He waited until all the documents had disappeared from sight, then stood at the door of his office until all the officers had filed through it.


«Welcome to beautiful Hawaii, again, Fleming,» he called. «Come on in. You, too, Groscher.»


«Good afternoon, sir,» Pickering said.


Nimitz closed the door himself. He saw the clock on the wall.


«Actually, it's the cocktail hour,» he said. «Can I offer you something stronger than coffee?»


«Sir, I think I'd rather wait until I talk to my people,» Pickering said.


«Okay, coffee it is,» the Admiral said, and walked to a table against the wall that held a coffee machine and a rack of standard Navy white china cups. He worked the lever, filling a cup, and then handed it to Pickering. He filled another, handed it to Groscher, and finally poured one for himself.

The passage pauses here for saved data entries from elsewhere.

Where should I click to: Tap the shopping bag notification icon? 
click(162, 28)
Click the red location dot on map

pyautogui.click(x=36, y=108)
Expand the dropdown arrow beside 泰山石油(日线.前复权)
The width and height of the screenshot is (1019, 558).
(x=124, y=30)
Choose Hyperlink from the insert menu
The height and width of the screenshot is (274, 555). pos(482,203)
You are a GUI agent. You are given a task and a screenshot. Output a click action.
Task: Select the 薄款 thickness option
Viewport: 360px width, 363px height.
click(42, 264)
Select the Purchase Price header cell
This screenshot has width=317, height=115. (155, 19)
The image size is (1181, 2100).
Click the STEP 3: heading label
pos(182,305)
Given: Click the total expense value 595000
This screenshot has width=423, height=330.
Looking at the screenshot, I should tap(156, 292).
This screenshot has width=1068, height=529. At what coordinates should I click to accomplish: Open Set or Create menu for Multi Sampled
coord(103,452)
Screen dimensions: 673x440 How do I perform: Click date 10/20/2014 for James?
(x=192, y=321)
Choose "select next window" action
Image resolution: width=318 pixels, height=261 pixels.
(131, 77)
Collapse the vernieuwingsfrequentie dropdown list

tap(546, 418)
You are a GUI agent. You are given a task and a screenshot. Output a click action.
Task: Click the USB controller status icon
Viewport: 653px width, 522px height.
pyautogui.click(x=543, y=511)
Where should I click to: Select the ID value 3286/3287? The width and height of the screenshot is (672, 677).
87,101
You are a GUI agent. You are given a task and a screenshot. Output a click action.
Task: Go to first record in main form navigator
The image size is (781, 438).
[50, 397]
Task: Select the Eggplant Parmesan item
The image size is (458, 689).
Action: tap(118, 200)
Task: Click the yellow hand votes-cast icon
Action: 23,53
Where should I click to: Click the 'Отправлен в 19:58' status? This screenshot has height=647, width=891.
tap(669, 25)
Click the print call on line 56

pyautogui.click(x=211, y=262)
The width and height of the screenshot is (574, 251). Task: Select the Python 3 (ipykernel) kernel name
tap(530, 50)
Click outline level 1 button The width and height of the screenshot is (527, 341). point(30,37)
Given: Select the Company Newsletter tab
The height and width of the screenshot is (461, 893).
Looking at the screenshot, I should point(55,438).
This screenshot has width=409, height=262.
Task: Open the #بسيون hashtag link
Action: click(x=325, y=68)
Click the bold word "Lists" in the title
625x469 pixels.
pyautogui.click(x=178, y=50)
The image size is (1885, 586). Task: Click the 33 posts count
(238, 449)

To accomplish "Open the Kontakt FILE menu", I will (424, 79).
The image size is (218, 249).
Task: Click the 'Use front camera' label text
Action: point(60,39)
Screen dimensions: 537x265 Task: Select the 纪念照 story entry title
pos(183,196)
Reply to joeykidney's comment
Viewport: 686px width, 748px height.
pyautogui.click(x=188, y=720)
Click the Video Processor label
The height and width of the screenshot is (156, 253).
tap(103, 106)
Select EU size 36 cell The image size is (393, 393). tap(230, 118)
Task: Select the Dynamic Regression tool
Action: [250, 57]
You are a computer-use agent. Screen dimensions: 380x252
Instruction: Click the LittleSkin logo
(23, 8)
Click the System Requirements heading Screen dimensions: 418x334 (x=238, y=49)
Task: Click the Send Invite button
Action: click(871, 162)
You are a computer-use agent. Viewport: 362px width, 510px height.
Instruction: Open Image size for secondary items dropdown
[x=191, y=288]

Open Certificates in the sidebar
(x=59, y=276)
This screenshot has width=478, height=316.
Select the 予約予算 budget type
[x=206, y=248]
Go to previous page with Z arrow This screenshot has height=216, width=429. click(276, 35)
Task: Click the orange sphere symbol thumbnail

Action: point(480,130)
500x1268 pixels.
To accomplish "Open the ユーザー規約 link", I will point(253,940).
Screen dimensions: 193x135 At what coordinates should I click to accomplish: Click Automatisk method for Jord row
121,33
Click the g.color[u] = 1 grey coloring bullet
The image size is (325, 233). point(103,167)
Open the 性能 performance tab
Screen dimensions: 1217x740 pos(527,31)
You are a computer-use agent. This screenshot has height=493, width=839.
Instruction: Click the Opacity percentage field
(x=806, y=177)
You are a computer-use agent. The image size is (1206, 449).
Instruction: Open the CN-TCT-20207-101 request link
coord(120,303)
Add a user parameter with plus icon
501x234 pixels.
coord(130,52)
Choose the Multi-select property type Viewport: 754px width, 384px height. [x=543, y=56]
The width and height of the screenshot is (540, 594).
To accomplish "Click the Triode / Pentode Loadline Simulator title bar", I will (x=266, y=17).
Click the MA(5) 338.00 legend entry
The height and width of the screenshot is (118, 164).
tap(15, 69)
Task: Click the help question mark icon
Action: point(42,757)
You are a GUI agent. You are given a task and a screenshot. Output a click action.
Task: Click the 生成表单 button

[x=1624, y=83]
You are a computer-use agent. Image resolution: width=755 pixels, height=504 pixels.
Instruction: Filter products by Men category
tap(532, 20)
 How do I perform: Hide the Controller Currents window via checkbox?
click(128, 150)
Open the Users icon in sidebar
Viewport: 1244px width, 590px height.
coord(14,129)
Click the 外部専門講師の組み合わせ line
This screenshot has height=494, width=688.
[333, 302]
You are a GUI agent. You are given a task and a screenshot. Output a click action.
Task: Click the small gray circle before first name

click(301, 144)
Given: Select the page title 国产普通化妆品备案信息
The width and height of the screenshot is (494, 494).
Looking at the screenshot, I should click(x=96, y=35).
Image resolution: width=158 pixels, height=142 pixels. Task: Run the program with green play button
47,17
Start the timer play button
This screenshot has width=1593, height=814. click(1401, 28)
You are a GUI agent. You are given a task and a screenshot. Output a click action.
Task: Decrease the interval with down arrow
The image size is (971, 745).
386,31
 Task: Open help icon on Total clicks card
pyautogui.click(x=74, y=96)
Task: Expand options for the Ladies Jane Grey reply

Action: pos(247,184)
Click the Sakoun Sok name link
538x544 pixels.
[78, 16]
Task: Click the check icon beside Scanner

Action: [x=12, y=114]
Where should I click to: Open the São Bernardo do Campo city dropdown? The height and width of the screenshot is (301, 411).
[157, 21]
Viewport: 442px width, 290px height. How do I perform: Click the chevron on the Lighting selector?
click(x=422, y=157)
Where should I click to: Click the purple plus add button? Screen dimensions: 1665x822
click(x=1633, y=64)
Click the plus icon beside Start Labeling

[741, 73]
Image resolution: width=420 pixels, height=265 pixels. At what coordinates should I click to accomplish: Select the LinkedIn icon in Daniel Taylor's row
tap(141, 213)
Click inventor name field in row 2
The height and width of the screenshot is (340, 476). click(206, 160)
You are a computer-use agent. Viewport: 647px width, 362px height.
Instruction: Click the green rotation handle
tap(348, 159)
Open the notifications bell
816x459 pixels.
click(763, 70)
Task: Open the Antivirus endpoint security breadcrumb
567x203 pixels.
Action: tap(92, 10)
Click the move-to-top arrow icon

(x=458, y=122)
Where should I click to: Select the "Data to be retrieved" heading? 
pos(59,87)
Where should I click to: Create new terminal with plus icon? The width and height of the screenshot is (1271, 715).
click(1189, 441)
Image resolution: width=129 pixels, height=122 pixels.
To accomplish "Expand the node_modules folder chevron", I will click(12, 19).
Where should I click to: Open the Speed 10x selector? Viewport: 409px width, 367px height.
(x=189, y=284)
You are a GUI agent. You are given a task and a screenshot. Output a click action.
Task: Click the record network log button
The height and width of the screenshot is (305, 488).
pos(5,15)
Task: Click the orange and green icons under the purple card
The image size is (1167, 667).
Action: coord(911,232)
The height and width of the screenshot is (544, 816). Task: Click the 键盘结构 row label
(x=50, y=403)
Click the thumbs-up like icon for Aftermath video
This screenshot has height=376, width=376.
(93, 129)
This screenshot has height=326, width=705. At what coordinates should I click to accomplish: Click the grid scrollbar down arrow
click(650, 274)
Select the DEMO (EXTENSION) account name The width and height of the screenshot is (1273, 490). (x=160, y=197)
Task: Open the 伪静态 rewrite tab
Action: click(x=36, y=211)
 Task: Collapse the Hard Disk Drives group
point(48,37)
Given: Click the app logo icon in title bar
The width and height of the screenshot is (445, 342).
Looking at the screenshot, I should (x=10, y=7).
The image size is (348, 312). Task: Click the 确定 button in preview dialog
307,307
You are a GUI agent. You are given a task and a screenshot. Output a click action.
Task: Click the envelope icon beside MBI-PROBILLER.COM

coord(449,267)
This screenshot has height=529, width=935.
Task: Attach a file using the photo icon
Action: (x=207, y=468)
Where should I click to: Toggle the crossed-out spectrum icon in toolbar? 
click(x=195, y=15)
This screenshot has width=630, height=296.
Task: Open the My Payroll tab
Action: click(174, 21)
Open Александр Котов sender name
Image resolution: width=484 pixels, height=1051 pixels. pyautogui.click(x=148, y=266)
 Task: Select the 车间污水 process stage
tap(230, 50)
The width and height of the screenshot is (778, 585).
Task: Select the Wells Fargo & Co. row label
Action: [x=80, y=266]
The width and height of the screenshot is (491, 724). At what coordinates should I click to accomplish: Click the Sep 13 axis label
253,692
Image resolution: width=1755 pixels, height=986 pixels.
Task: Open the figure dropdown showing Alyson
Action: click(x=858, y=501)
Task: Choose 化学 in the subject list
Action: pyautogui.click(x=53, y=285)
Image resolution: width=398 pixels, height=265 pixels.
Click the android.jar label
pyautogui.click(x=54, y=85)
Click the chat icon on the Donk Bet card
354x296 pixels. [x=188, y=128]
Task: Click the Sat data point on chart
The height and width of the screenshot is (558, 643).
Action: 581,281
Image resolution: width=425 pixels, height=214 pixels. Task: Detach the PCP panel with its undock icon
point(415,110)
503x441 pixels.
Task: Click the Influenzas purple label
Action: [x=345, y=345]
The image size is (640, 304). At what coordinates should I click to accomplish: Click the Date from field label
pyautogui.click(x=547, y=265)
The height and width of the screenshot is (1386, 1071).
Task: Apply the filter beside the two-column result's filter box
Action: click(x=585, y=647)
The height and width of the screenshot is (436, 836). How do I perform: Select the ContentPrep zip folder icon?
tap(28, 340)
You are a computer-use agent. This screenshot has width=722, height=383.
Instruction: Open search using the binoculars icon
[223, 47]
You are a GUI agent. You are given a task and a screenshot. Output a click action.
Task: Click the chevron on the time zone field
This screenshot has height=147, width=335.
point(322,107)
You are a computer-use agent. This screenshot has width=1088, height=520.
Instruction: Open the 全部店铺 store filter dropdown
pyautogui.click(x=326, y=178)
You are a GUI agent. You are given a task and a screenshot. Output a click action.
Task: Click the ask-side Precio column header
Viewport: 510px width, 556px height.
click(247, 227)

«Would you mind standing?» he asked. «My doctor's been telling me that sitting for long hours with my knees bent is bad for an old man's circulation.»


«You're not old, sir,» Pickering protested automatically.


«You've read the two messages?» Nimitz asked, getting to the point.


«Yes, sir.»


«Fill me in, please,» Nimitz said.


Pickering told him what he knew of the events in Chungking and Washington.


«How bad is it? How long can we continue to believe that the Japanese don't know about magic?»


«I just don't know, sir,» Pickering said.


«I think that's why George Marshall wants you in Chungking as quickly as possible,» Nimitz said. «For the damage evaluation.»


«Sir, I think that's why he promoted Colonel Albright,» Pickering said. «And is sending him to Chungking. He would be much better at that than me.»


«Groscher knows and likes this fellow. He told me he's just the man to keep the barn door closed. The question is, how many cows got out?»


«Let me give you the worst possible scenario, General,» Captain Groscher said. «That's my job.»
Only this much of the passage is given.